Segment Open
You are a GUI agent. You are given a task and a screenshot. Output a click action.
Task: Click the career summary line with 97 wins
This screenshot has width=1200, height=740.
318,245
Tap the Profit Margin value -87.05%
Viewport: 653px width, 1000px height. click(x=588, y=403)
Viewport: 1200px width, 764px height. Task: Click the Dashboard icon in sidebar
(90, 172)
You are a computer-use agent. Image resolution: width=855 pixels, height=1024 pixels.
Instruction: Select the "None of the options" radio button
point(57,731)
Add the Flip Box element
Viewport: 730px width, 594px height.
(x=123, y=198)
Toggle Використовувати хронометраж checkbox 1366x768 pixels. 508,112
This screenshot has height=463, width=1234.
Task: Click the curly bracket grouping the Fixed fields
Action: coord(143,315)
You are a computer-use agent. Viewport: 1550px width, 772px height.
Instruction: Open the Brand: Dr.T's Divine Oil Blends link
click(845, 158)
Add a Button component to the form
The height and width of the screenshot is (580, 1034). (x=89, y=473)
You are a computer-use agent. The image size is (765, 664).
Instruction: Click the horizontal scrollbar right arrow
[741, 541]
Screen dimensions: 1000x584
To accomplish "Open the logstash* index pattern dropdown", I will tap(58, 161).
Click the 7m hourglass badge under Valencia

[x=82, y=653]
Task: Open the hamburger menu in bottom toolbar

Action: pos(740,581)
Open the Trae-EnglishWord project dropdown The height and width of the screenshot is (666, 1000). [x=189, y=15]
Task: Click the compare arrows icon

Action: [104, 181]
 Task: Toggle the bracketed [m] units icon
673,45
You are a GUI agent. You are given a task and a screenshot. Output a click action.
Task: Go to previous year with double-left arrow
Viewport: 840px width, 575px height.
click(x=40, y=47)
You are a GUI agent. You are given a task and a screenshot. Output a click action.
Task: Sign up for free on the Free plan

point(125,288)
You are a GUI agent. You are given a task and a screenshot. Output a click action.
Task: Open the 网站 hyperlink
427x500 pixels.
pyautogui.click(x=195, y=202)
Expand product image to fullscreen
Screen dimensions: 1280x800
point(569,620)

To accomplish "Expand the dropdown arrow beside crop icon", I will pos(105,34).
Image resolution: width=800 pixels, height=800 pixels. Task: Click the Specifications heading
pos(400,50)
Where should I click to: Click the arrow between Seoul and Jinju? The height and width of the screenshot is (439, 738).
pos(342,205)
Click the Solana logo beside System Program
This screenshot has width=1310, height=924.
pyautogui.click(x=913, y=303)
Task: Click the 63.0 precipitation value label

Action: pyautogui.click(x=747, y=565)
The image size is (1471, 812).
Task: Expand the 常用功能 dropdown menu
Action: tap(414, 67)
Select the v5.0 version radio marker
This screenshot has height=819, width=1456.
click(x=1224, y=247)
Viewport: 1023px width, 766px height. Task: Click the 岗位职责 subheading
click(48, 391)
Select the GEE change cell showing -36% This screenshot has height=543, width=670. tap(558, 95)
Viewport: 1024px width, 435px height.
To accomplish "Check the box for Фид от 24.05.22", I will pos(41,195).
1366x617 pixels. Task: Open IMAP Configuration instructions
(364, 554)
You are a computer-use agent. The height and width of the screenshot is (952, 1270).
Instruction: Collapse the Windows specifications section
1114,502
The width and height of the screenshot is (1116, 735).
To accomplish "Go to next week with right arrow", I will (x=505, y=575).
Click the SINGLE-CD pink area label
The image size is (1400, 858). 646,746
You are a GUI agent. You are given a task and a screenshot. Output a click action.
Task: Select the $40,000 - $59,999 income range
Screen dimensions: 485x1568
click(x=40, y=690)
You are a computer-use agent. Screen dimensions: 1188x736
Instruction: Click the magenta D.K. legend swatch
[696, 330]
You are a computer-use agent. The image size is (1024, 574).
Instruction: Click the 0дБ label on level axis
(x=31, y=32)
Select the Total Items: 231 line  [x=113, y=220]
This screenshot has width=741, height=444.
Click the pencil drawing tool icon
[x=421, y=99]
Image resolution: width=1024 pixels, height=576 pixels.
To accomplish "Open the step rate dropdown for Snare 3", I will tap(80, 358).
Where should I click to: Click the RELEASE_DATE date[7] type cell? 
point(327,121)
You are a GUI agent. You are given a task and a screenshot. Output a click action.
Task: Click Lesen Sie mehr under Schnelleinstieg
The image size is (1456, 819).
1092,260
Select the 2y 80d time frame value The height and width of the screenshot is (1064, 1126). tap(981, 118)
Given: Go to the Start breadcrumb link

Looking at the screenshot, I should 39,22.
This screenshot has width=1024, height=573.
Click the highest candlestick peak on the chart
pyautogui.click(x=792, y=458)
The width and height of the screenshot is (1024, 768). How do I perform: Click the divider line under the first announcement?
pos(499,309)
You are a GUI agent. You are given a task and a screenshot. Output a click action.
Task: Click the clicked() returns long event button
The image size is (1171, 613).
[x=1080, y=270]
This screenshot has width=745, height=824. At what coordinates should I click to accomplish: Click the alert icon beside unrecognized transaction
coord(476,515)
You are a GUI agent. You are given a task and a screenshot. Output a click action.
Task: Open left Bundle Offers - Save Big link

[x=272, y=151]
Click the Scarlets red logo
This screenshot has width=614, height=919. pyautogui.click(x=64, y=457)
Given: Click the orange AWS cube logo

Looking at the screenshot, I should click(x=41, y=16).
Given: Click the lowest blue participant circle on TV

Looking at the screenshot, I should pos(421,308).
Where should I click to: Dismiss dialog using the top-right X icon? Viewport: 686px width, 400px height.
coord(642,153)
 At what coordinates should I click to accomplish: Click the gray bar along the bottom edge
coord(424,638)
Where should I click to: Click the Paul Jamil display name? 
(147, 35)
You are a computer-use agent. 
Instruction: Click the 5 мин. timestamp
Segment Closed
■ **What the exercise asks**: Identify all lines in the records above with the word "computer".

■ **Written solution**:
You are a computer-use agent. Image resolution: width=855 pixels, height=1024 pixels.
You are a computer-use agent. Viewport: 1550px width, 772px height.
You are a computer-use agent. The image size is (765, 664).
You are a computer-use agent. The height and width of the screenshot is (952, 1270).
You are a computer-use agent. Screen dimensions: 1188x736
You are a computer-use agent. The image size is (1024, 574).
You are a computer-use agent. 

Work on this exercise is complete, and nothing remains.